A Enrique Freire.
Episodio de furia:
–¡Qué hijo de puta! ¡Qué hijo de puta! ¡Me ha robado a todos los alumnos! –grito yo, colérico.
–¿Qué te ha hecho? –pregunta uno de mis hijos, de nueve años, con una curiosidad tan descontextualizada y ajena que poco le falta para hacerme reír.
–¡Nuestra academia se va a pique y él coge y se va con los alumnos! ¿Y eso es un amigo? ¡Puta mierda de amigo! –yo estoy borracho, pero no digo nada que no piense –Eso es una traición. ¿Qué creéis que es? –mis hijos son demasiado pequeños para entenderlo, pero en algún momento lo comprenderán.
–No sé… –se atreve a decir el mayor, de diez. El pequeño se va al sofá, a sentarse.
–¡Un amigo no debe dejar a otro amigo así, en la estacada! ¡Qué vergüenza! ¡Qué cabronazo!
–Pero a nosotros nos cae bien… –murmura el pequeño tímidamente. Voy a por otro cubata. La canción Fortunate Son de The Creedence no logra calmarme a pesar de esos acordes tan bien dispuestos. Mis hijos me miran, pero no importa:
–¡Qué hijoputa, joder! –repito con furia, desde el estómago, mientras los hielos chocan contra el cristal y después el líquido llena el espacio vacío del vaso–. Pues eso no se hace, niños. No puede robarme a mis alumnos y marcharse y pretender seguir siendo mi amigo –mis hijos me observan callados.
–Cuando nos trae a tu casa es divertido –comenta el mayor–, ¿no erais amigos?
–Sí –continúa el pequeño siguiendo el pensamiento de su hermano, como acostumbran a hacer–, si sois amigos de verdad, ¿no se puede solucionar? –no entienden nada. Sólo son niños.
El humo de mi cigarrillo termina por apagarse y la ceniza cae encontrando un sitio en el suelo. Cojo mi paquete de Ducados y le doy unos toquecitos dejando escapar la boquilla de un par de pitillos. Saco uno y lo enciendo. Me he enterado esta misma tarde por su boca “voy a trabajar en otra academia aquí en el pueblo y la mayoría de mis alumnos están de acuerdo en venir conmigo”. Es verdad que nuestro centro está a punto de cerrar, pero si él se quedara quizás podríamos… ¡Menudo cabrón! Se va, con el rabo entre las piernas, como el resto de profesores. Las conclusiones de los estudios de sociología sobre España no nos llevan a equívoco: no hay en este país un par de huevos.

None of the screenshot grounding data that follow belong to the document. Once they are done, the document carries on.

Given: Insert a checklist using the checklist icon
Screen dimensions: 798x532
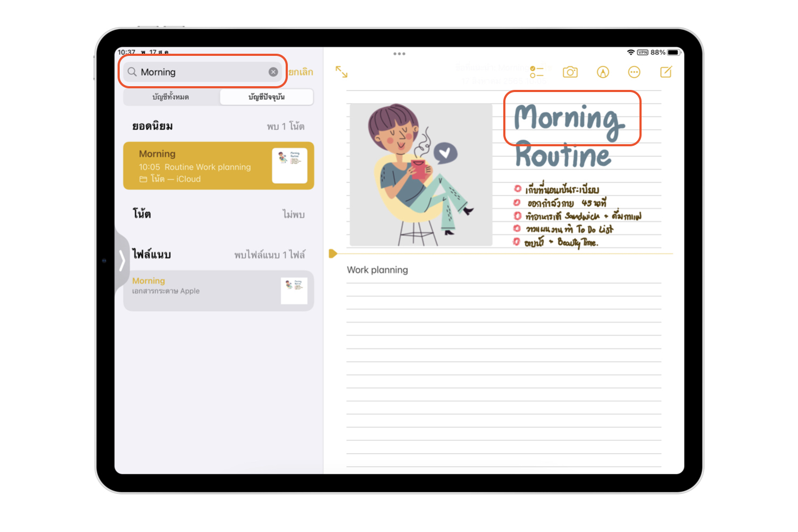Looking at the screenshot, I should point(536,72).
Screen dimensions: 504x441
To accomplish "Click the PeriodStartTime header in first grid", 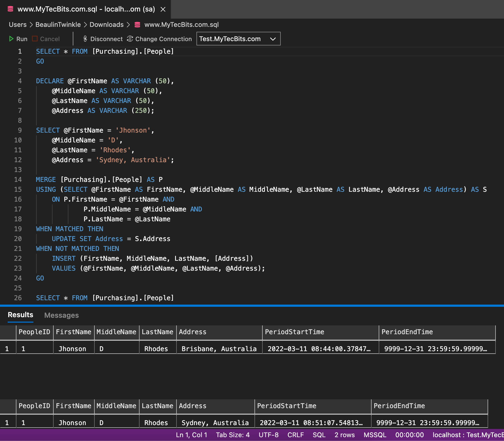I will [x=294, y=332].
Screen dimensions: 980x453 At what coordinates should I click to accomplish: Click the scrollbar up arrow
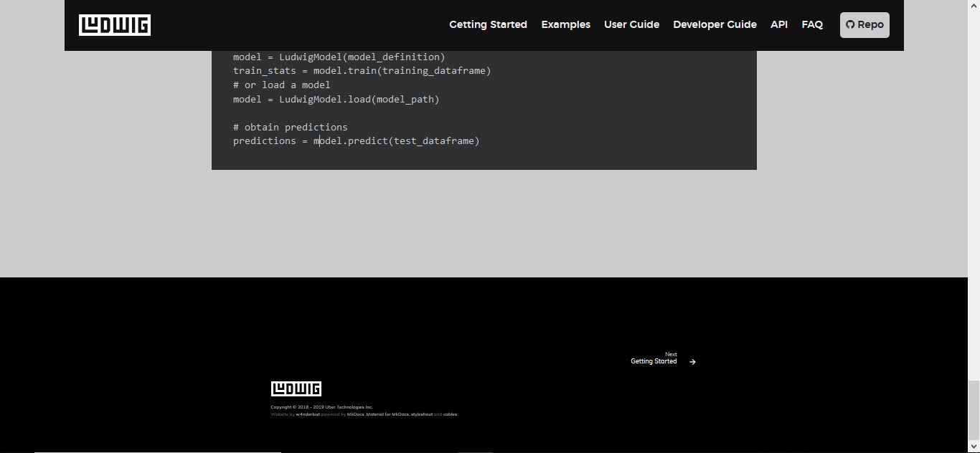975,5
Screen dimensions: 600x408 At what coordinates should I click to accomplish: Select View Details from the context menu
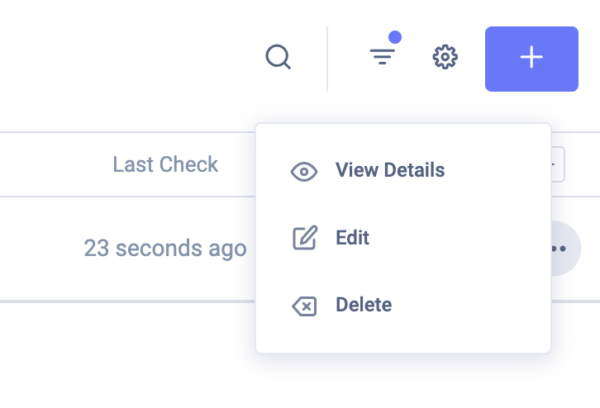(x=390, y=170)
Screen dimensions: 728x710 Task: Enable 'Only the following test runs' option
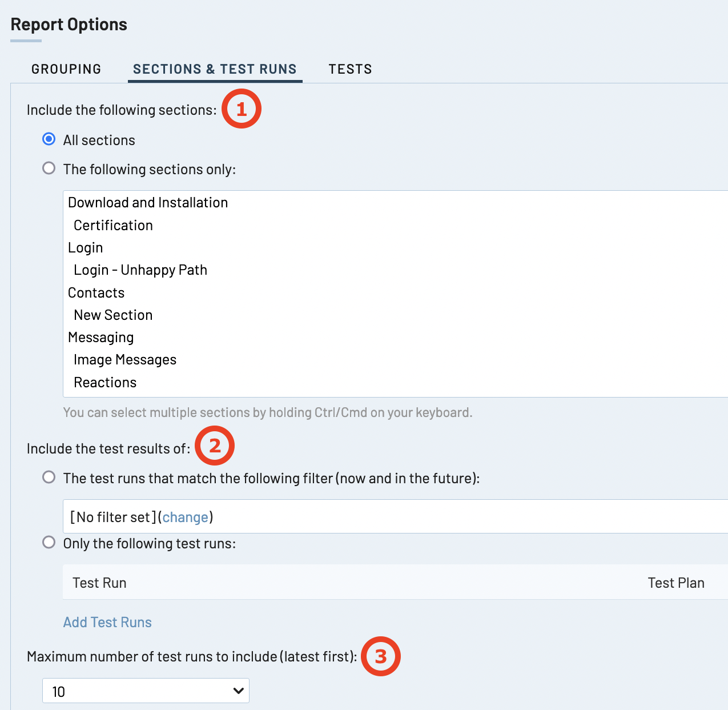[x=49, y=543]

–No hay en este país un par de huevos. Con gente así… con cabrones así… –señalo, levantando el índice en un gesto algo teatral–. ¿Os acordáis, hijos, del poema que le escribí? –mis hijos asienten, muy lentamente. No distingo bien qué me dicen sus caras. Pero no importa una mierda. Nada importa una mierda–. Pues es una mierda el poema ese –les digo mientras mi mirada se va nublando y la realidad parece desajustárseme en los ojos, yendo a otra velocidad en los brazos, oscilando en las piernas. Extiendo las manos buscando mi sillón de mimbre mientras los cubitos de hielo tintinean contra los bordes del vaso y algo de líquido se derrama, dando con ese patrón de madera en cuña que empieza a marearme. Logro sentarme pesadamente con un gruñido.

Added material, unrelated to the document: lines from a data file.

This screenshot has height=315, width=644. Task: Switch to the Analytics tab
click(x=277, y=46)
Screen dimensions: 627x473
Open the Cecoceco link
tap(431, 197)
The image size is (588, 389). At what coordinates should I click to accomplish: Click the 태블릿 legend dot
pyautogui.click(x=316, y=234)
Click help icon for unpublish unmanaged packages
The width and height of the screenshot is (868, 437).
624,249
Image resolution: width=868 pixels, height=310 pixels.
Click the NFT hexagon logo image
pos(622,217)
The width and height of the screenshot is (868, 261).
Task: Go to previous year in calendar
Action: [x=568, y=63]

–Los amigos –ya no sé si me dirijo a los niños o qué– más tarde o más temprano te apuñalan por la espalda. La gente es así. La gente te abandona… ¡El mundo es una mierda! ¡Si incluso votan las putas y los camioneros como si su opinión contase igual que la de alguien ilustrado y con una carrera universitaria! ¿Sabéis por qué la democracia no funciona? –me les quedo mirando, no estoy seguro del transcurso del tiempo, pero me parece que tardan bastante en mover la cabeza de un lado a otro negativamente–. Porque la gente es gilipollas. Y se dedica a joder a los demás. ¡Yo he estado toda la vida con ese tío! ¡Estuve ahí cuando lo del accidente de coche, coño! ¡¿Y así me lo paga?! –el sabor de mi fracaso sabe a alcohol amargo, se me atraganta en la garganta y el humo no baja. ¿El sabor de mi fracaso? No he sido yo el cabrón aquí, eso está claro. ¿Cómo puede ese imbécil dormir tranquilo por las noches?– ¡Joder! –grito arrojando el vaso contra la pared.
Estalla en pedazos.
Los hielos resuenan con un rumor sordo sobre la alfombra. La pared gotea manchada de whisky. Mis hijos fijan su mirada en mí sin comprender. No quiero que me pregunten de nuevo por qué estoy así ni que me digan que las cosas pueden arreglarse. No entienden nada. Sólo saben tener miedo.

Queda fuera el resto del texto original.